I gave Klerides's example to show that you may formulate something and not believe in it. This can happen world wide but in the Middle East such behaviour is not unheard of. This is also one of my quarrels I have with Klerides. He never had the guts to go against Makarios. He disagreed fervently with the efforts to change (unilatterally) the constitution, yet, because he thought his political career was on line, he went on to formulate the dreaded document with the 13 changes that meant the begining of the end of Cyprus. Your sure, of course, that Papadopoulos who was involved with the policy change, after 1974, that brouht federation to the forefront, is also a supporter of federation and bizonality. Well, in his entire political life, that goes back to the late 50's, he has never given one single hint that he includes federalism and bizonality as one of his options for a solution. You say that he will be pressed by events to come around to this way of thinking. There is no chance for this to happen. He is extrememely old and stubborn. In this respect he is no different from Denktas. In the meantime, let us be entirely honest.
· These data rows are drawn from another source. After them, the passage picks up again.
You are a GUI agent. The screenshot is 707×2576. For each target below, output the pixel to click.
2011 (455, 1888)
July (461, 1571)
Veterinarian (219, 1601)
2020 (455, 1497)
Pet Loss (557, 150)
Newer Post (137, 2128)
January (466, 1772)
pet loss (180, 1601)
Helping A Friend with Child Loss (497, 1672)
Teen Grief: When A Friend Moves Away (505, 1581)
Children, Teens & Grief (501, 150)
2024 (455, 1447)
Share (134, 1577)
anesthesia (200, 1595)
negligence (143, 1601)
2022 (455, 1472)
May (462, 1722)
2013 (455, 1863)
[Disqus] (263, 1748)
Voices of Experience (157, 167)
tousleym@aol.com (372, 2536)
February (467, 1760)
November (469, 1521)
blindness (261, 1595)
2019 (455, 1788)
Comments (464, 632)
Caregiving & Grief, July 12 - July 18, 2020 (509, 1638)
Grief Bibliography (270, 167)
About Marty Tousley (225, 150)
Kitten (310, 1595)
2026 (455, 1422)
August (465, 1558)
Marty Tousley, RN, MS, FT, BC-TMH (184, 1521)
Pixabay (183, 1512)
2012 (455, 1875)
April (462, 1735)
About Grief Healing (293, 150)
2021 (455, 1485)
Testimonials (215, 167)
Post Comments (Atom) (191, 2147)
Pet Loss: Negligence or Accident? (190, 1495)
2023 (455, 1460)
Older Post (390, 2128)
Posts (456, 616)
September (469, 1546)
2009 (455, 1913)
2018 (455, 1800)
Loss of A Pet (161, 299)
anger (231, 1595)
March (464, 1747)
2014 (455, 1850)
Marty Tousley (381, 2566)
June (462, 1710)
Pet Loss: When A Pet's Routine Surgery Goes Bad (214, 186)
Papadopoulos and his men day and night are misinforming people about bizonality and federation. They play with peoples' s primitive instincts, telling them that they will lose the good life, their jobs, their livinghood. Slowly and surely they are building a mentality (conditioned reflex, so to speak) among Greek Cypriots that separation is better than federation. Many people, in private conversations, claim that its better to stay as we are. Of course they will not tell you that partition is better (only Papadopoulos said this in Helsinki but it was a slip of the tongue and 2 reporters that weren't even present in the room where he said it, hurried the next day to call liars the 2 reporters, from two different newspapers, that reported the incidence) bur they will tell you that the other side is at fault, or Anastasiades and Vasiliou, who betrayed our cause.
So, you want me to substantiate the above with hard evidence. Don't you realise that this is what political analysts do (of course I do not claim to be one, nor do I have the credentials to be one) reading between the lines, looking at many parameters in order to try to get an inside of political players? I suspect you do the same but you take for granted everything Papadopoulos and his government does. Even his lies (look at the recent incidence with the Polish Prime Minister) do not seem to bother you, or rather, you turn a blind eye.
Anyway, the best that can happen, as you say, is for Papadopoulos to eventually see that federation is the only option. I say, you cannot teach an old dog new tricks in the same way Denktas will never embrace the RoC.